Je lui passe outre et vais ouvrir une porte sur laquelle est écrit archives, en caractères dorés d’un très joli effet. Une petite pièce garnie de rayonnages bourrés de dossiers neufs. Le fond pivote, exactement comme la bibliothèque du château hanté de Lord Branlburn dans « Le Vampire suce comme un dieu ». Il découvre une chambre élégante, style anglais.

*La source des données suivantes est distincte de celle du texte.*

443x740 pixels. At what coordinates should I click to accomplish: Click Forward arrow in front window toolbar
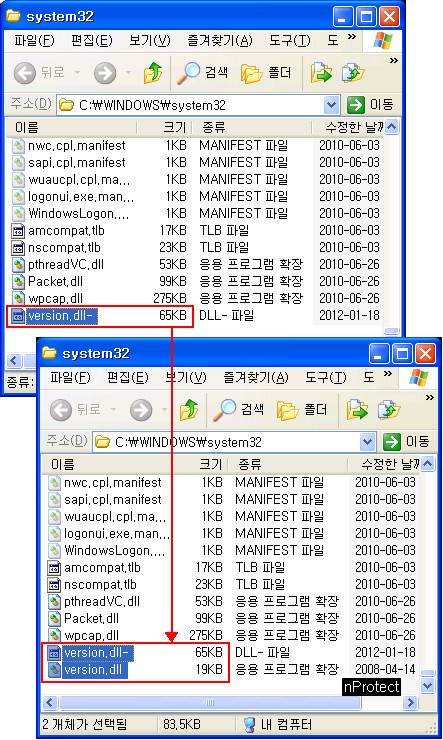coord(141,410)
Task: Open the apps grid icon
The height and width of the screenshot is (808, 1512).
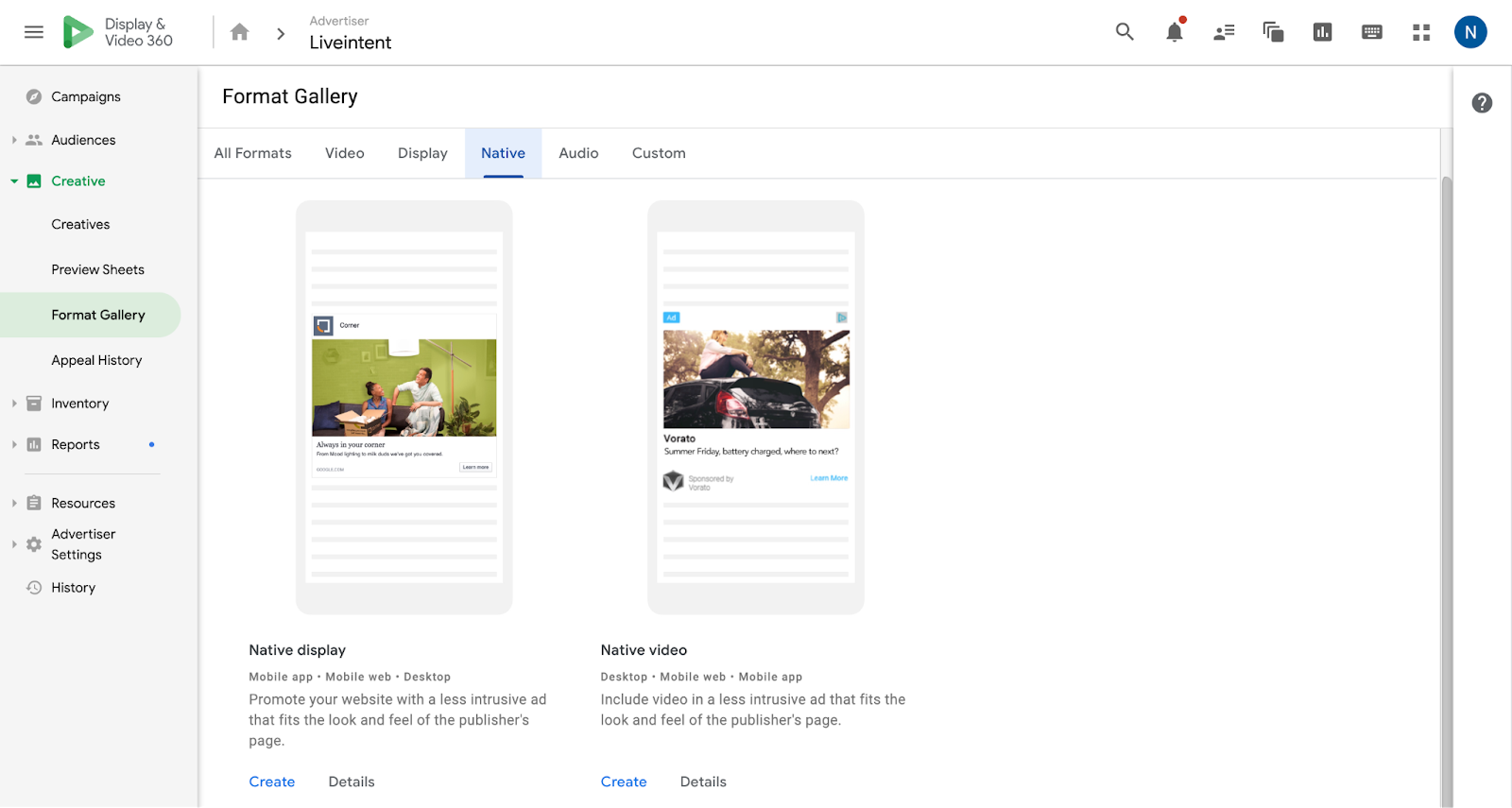Action: [x=1420, y=32]
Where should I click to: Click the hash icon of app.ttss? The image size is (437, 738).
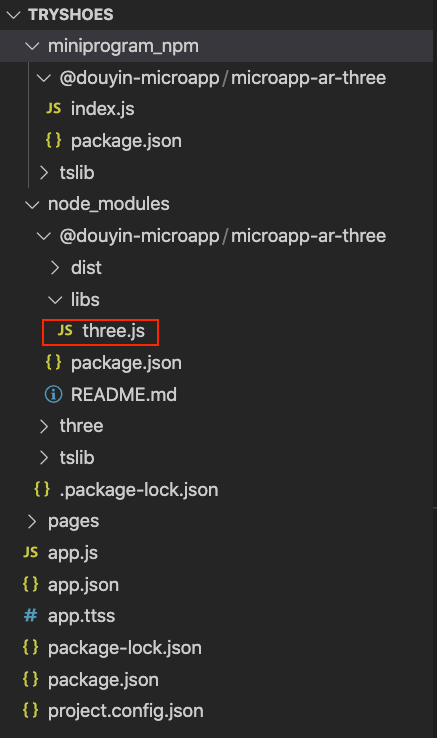point(31,615)
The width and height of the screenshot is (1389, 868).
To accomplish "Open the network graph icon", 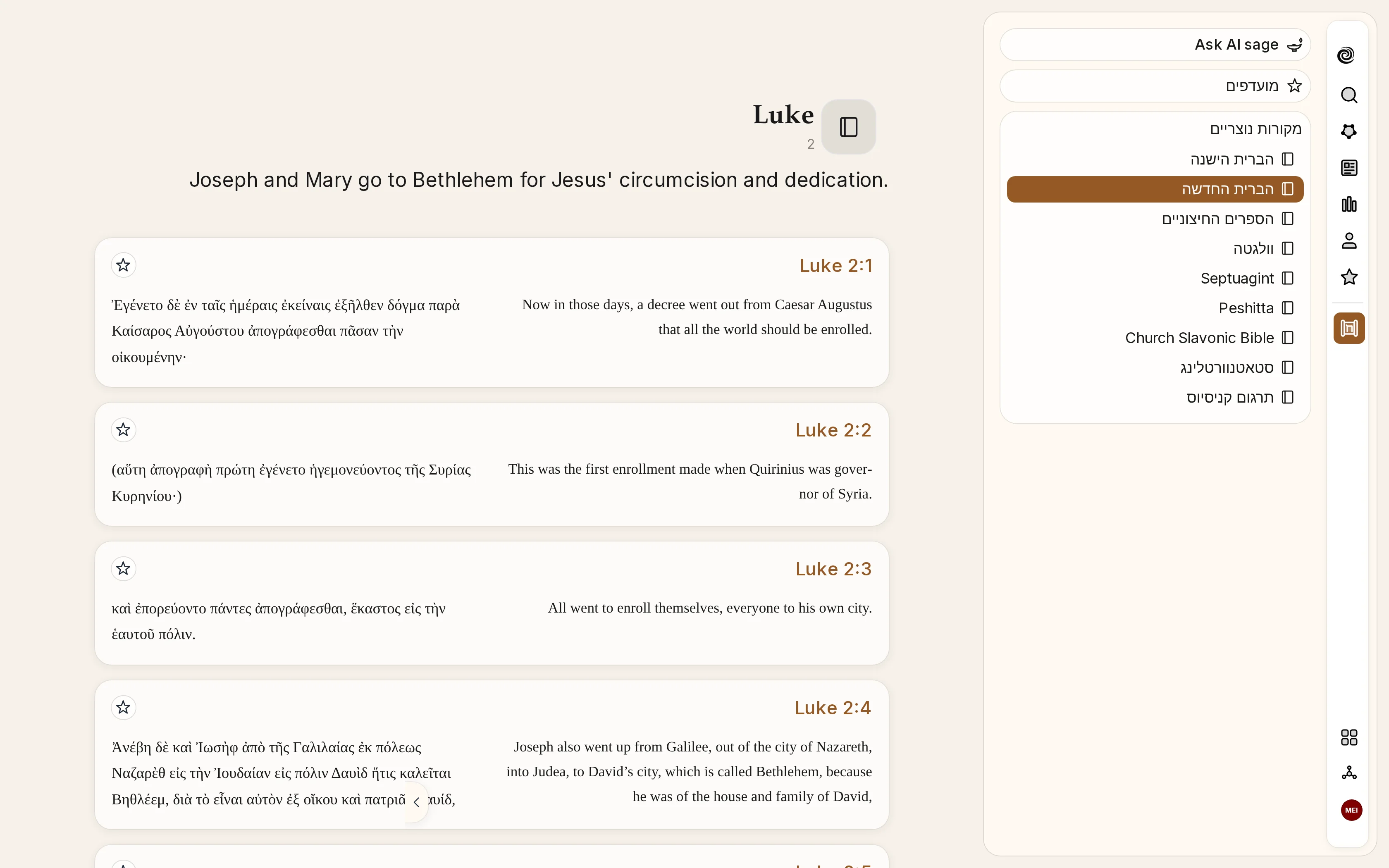I will coord(1349,773).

— Vous allez vous installer ici pour quelque temps, monsieur Kimkonssern. La salle de bains se trouve là, vous voyez. Et dans le petit dressing attenant, une porte donne sur le palier d’un autre immeuble. Vous pourrez écouter la radio, regarder la télévision, lire les revues qui se trouvent sur la commode. Mes employées s’occuperont de votre nourriture et aussi de vous fournir les objets dont vous pourriez avoir besoin. Je vous tiendrai au courant du développement de mon enquête.

Je m’apprête à me retirer, mais il m’empoigne par une aile.

— Et… heu… les conditions ?

— Dix mille francs en cas d’échec, cent mille en cas de réussite, correct ?

Il caresse son menton et murmure :

— En cas de réussite, je vous donnerai bien davantage.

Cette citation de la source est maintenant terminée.